I recently tweeted about an illustrated quote by the gentleman over at ZenPencils.com; it’s called “Erica Goldson – Graduation Speech.” Nothing, as of late, has inspired me more than reading this quote ( please check it out before you continue). My SLP graduate school graduation is this Saturday, July 27 and I won’t be attending since I moved to Alaska about 2 weeks ago. After reading this, I reflected on my own graduate school journey. One question came to mind:
Am I a good student or a good therapist?
I received my final grades today and was filled with an overwhelming sense of completion, accomplishment, and suddenly…sadness. Had I just been working for the good grades all this time? I completed all my assignments, extra credit, asked in what other ways I could help, and spent hours reading the chapters for each course. All for the sake of being a “good therapist,” right? Well, when the end of the semester rolls around, those same thoughts of “How well do I have to do on the final exam to make an A/B?” come around. When I reflected on my study habits, work ethic, and task completion, grades and satisfactory ratings ranked high in the scheme of themes. Where did this come from? When did I become a “slave of the system set up before [her]?”
I love everything about Speech-Language Pathology. I would consider myself passionate, excited, zealous, and other synonyms to “pumped-up-let’s-do-this”. However, more often than not, I got wrapped up in what my grade would be, or what little I had to accomplish to get my professor’s stamp of approval. There were some assignments that inspired me to work hard and dig a little deeper. But I also had lessons to prepare for clients, tests to study for, graduate assistantship hours to fill, and friends to see. Who has time to pursue personal interests like hiking, kayaking, climbing, or skydiving. Those aren’t on the syllabus.
Perhaps I’m being hard on myself. I was often both a good student AND a good therapist, as I’m sure many SLP graduate students are. But as I start a new journey called a Clinical Fellowship here in Alaska, I am determined to work within the expectations of my job – but not be limited by them either. It’s not always about what’s on an IEP or what the latest research says to do.

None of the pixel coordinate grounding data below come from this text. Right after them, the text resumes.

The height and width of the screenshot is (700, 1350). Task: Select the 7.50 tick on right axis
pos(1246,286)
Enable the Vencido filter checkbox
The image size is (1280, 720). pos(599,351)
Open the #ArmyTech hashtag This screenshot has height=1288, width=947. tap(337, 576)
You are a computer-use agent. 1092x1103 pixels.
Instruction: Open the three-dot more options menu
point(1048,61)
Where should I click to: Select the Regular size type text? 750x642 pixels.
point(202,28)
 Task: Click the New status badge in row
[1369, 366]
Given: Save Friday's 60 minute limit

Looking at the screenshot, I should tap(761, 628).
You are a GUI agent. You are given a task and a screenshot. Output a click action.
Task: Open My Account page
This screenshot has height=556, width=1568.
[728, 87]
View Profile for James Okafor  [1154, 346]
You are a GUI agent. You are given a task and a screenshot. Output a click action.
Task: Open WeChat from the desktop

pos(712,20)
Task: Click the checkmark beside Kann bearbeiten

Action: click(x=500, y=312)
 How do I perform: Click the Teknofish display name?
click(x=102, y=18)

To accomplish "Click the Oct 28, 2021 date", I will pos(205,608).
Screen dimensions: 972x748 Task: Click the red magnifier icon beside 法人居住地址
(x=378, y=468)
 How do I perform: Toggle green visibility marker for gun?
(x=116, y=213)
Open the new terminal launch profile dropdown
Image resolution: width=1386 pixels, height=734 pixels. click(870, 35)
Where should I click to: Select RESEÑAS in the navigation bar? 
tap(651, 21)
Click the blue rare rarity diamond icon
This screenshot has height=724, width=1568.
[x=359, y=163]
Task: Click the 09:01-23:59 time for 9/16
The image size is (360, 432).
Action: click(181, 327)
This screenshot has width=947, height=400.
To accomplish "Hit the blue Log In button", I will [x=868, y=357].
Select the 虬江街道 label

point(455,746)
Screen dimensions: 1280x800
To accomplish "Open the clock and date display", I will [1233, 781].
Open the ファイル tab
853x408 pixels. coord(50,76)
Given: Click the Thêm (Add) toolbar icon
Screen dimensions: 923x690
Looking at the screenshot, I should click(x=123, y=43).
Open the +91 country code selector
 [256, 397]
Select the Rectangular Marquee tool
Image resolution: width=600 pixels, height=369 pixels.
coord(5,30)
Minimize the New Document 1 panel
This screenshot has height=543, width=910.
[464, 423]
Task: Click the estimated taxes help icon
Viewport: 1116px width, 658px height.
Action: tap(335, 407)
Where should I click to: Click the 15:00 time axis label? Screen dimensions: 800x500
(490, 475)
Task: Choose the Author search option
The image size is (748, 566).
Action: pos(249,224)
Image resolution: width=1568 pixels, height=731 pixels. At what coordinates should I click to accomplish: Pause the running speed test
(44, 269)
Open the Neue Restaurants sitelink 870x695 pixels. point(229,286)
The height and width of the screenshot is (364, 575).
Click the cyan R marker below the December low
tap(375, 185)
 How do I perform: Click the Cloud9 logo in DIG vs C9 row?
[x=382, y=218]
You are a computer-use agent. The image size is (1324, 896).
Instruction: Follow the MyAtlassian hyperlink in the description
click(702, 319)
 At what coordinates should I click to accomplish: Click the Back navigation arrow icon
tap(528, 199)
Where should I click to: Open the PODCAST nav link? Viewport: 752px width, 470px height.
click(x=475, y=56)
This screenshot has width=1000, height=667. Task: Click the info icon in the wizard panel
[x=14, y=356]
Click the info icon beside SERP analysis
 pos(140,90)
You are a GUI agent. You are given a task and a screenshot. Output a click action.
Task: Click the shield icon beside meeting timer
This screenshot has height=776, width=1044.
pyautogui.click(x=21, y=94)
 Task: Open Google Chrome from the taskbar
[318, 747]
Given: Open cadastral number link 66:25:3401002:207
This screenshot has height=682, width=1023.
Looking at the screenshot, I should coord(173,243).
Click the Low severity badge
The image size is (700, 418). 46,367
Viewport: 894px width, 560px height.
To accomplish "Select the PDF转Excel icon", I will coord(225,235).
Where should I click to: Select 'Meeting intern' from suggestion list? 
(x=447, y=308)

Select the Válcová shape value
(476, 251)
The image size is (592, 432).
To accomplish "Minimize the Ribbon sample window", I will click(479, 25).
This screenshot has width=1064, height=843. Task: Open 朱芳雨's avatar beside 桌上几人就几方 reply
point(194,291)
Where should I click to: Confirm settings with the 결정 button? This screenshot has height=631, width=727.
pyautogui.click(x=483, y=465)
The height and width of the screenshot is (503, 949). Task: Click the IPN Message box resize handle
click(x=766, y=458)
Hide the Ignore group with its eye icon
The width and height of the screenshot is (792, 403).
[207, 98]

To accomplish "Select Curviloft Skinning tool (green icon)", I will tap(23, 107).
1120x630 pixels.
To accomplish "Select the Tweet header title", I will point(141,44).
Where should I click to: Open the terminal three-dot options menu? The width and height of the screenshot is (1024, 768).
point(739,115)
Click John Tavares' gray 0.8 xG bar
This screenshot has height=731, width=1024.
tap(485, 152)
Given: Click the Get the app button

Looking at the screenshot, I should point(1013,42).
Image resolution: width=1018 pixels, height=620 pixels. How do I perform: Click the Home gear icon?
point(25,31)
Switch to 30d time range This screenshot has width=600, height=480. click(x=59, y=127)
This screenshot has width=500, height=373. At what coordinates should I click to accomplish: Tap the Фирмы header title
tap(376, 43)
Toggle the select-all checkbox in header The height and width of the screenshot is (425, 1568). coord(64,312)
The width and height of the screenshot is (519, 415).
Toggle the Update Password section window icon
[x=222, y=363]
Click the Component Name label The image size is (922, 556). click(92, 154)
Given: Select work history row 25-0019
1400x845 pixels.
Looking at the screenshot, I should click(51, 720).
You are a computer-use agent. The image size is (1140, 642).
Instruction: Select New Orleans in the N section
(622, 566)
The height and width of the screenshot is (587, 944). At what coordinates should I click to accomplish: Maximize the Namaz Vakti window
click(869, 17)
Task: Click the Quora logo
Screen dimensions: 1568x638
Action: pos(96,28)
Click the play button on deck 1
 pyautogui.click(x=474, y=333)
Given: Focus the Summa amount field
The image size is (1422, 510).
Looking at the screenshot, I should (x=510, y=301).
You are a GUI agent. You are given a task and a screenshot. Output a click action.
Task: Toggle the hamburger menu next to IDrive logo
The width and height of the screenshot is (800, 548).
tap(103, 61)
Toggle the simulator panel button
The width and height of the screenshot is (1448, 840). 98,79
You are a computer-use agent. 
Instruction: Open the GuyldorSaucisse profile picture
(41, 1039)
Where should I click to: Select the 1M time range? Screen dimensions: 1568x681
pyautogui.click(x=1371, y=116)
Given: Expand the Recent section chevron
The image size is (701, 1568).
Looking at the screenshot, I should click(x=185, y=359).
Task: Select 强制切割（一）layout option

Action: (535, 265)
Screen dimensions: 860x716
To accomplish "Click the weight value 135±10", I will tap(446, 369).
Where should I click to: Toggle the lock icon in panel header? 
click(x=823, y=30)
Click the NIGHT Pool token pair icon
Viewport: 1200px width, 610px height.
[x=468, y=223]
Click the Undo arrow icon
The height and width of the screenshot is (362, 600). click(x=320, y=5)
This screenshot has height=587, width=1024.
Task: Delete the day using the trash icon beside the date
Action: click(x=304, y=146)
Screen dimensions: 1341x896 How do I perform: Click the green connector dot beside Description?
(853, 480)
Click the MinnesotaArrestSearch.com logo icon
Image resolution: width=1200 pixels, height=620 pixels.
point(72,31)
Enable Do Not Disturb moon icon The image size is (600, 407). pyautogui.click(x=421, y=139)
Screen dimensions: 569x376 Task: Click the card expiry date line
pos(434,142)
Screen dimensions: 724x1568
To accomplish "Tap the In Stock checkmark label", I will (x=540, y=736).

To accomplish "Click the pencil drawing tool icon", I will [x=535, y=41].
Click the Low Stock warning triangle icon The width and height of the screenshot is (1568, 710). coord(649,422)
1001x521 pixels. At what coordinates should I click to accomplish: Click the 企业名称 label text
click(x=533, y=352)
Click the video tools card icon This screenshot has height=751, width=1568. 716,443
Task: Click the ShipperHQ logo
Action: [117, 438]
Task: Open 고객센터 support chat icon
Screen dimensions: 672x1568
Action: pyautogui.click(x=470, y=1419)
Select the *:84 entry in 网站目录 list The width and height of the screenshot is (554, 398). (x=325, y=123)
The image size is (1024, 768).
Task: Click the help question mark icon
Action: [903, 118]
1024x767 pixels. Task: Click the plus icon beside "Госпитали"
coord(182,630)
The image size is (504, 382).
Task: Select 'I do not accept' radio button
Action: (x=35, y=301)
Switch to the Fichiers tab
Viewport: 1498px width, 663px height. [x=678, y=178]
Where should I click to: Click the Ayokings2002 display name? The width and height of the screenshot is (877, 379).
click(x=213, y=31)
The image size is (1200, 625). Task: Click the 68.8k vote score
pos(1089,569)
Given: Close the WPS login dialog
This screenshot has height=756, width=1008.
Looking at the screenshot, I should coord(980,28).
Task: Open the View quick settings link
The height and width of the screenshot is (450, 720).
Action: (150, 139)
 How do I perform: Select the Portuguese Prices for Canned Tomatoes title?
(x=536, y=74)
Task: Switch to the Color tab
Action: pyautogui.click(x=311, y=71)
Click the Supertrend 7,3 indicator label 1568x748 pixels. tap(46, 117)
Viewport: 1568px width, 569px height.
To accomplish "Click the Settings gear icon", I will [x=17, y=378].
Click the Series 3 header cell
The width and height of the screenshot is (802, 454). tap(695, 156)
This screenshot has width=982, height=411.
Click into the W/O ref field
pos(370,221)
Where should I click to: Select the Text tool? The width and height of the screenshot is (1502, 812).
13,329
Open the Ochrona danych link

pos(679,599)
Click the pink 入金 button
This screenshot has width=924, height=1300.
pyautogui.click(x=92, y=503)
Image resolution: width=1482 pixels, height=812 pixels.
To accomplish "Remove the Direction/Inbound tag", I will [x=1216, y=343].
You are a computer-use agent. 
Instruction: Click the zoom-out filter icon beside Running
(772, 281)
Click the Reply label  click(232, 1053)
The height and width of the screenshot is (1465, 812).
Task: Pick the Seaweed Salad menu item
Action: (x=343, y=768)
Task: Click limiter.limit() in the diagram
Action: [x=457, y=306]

Sometimes, it’s about being in the moment with a client, experiencing what inspires another person, and taking that moment to another level. Even if it’s as simple as fidgeting with a pencil or playing with playdough. I hope that if you read this post and the quote, you will feel just as convicted as I am.
Don’t go through SLP graduate school to be just a “good student” or just a “good therapist”. The expectations on the syllabus are not the measure of what you should learn. They are a foundation upon which to build your own style, approach, and technique so that you can inspire future clients to reach their full potential. It’s not always about what other’s expect of you to put on a test or on an IEP. There is more to this profession than that, and I plan to find out just how much I can accomplish for the sake of helping and serving others.